◆ Assigned task:
In the entries below, copy only the lines from the one that contains "The height and" through the last line, exactly, and omit any pictures.

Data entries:
▽
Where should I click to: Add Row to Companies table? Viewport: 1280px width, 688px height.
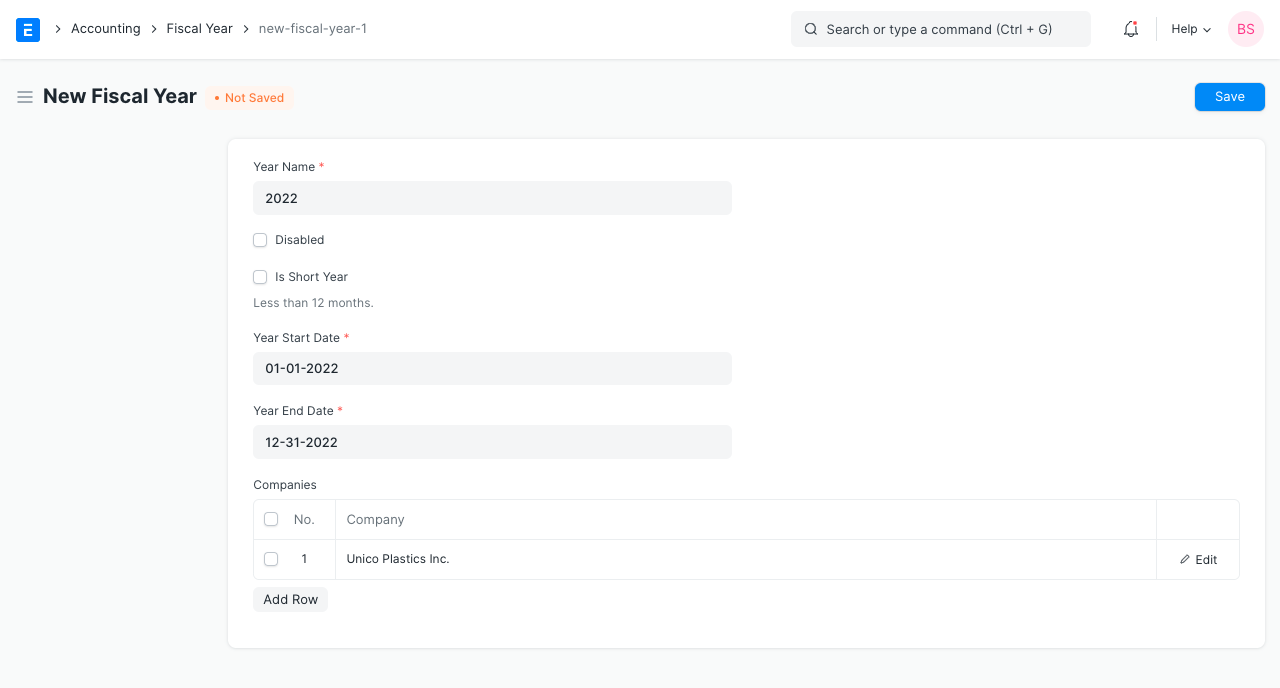pos(290,599)
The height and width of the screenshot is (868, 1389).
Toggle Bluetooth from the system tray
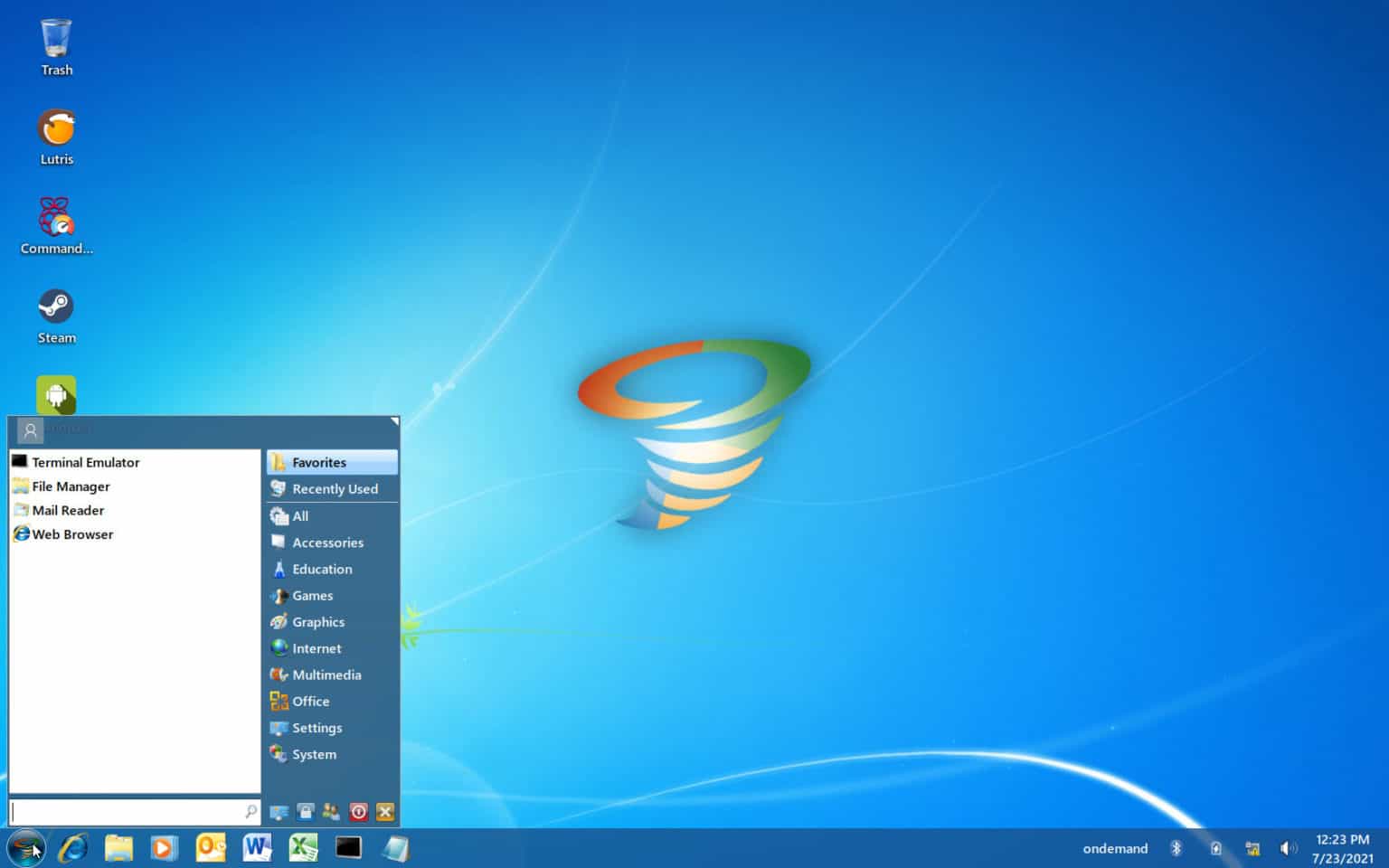tap(1176, 848)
△
◆ Written response:
The height and width of the screenshot is (868, 1389).
Toggle Bluetooth from the system tray
tap(1176, 848)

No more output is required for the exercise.